In countries outside America, some publications were resisting Photoshop as early as 2009. Photographer Peter Lindbergh made a splash when he photographed celebrities such as Monica Bellucci, Eva Herzigova, and Sophie Marceau without retouching or even makeup, for French Elle (Wilson 2009). But France isn’t the only country who has taken a stand against the age of extreme digital retouching. According to journalist Kerry Donovan, Photoshop is seen as such an issue that some countries are even attempting to take legal action. Indeed, “International politicians and lobbyists, from Brazil to England, are united in their belief that some sort of warning label system on these images is necessary” (Donovan 592). But despite all the backlash against Photoshop, we should consider that it isn’t always in the magazine industry’s hands. While of course there have been instances of magazines using Photoshop to an extreme level, and even instances of magazines using Photoshop against the wishes of celebrities and models, sometimes, it’s the celebrity or the celebrity’s publicists who insist on Photoshop. “As several editors said privately,” explains Eric Wilson in an article for The Times, “Celebrities’ publicists almost always demand retouching of wrinkles and visible cellulite. As a result, a celebrity can look different from one magazine to the next.”

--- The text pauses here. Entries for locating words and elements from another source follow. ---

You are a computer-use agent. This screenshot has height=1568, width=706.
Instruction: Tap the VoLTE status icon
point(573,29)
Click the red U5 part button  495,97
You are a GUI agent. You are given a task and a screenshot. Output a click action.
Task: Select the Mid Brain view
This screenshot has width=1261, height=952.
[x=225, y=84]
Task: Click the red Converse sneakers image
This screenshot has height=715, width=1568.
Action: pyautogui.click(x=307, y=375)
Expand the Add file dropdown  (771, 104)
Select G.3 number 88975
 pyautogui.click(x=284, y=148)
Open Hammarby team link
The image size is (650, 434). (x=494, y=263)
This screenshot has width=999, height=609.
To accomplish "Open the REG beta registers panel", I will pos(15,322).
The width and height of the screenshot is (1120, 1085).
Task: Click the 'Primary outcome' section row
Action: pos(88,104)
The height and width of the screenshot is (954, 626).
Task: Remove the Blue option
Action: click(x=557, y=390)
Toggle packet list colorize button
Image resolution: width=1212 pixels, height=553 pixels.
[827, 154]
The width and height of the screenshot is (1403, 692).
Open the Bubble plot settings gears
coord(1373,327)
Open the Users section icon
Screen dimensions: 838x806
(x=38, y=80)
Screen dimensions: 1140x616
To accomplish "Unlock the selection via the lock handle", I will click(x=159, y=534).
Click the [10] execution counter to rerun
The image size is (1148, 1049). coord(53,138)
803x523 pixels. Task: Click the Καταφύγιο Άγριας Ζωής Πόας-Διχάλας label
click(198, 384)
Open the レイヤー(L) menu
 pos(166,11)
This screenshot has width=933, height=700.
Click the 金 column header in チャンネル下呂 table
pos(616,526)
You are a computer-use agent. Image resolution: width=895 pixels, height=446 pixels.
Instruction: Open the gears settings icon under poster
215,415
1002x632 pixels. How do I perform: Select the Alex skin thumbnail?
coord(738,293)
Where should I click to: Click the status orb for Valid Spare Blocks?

With that in mind, perhaps we should stop viewing journalists as the sole perpetrators of Photoshop in the fashion industry. With all of the negative influences Photoshop has on our society’s youth—eating disorders, low self-esteem—it should be an obvious step to stop using it, rather than simply dismissing it as an unchangeable aspect of the fashion industry. But maybe before the fashion magazine industry can make this huge step, celebrities and models, all of them, will have to show their support of such a movement—a movement that shows their flaws to the public instead of hiding them behind digitalized perfection. Make no mistake; successfully implementing a new norm for the magazine industry, in which all photos are un-retouched, could bring back a fundamental aspect of photography that has been missing since Photoshop launched back in 1990—that is, the truth.